[ACTIVITY]:
What is the number of lines in the data below that hold the word "agent"? Give nothing beyond that number.

------ DATA FOR REVIEW ------

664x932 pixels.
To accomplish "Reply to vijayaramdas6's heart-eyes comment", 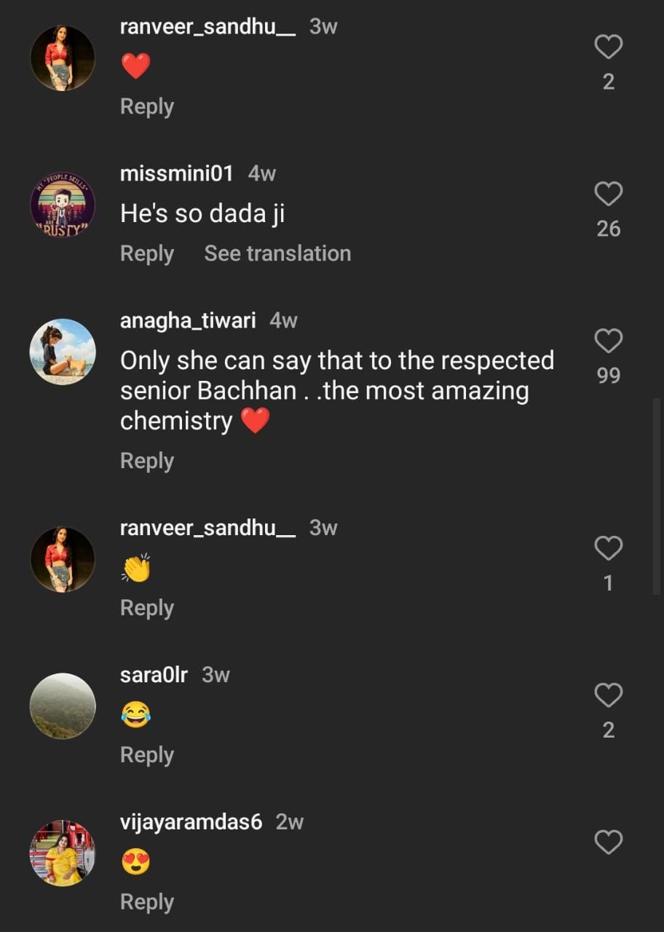I will [x=147, y=902].
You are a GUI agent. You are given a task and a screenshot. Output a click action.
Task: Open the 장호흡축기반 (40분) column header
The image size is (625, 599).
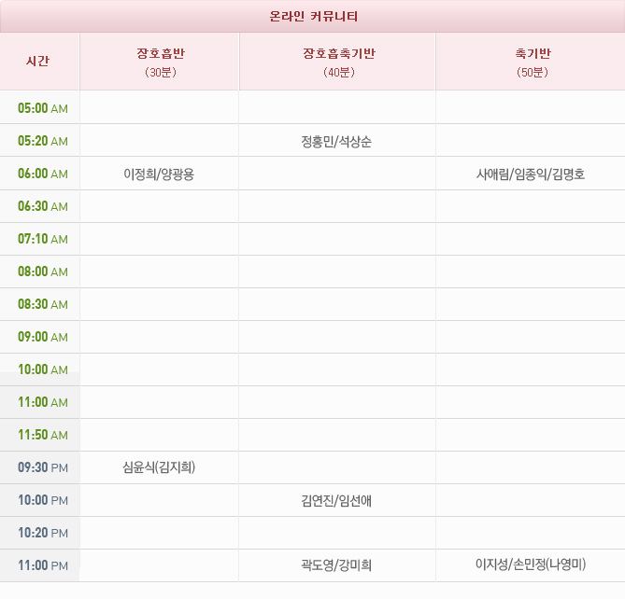coord(337,62)
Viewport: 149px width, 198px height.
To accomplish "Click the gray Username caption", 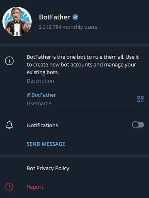I will coord(39,103).
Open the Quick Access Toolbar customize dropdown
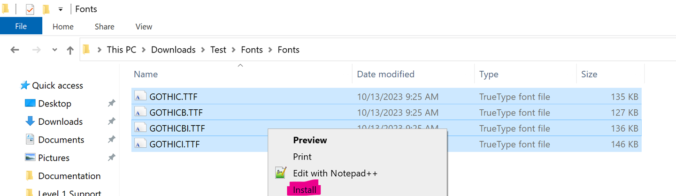 tap(61, 10)
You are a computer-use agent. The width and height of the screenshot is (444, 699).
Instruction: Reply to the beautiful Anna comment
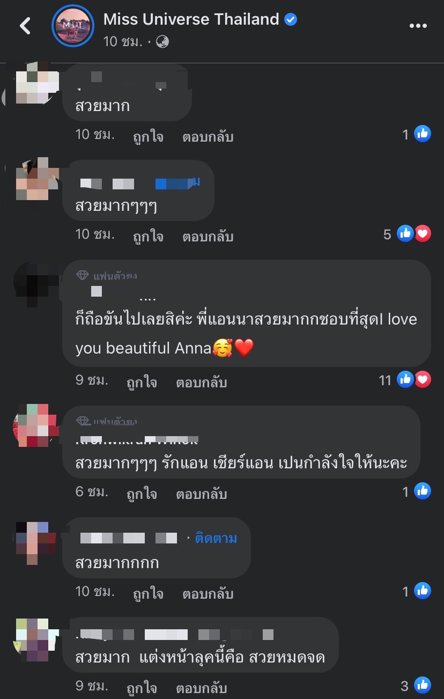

------

[ANSWER BOX]:
2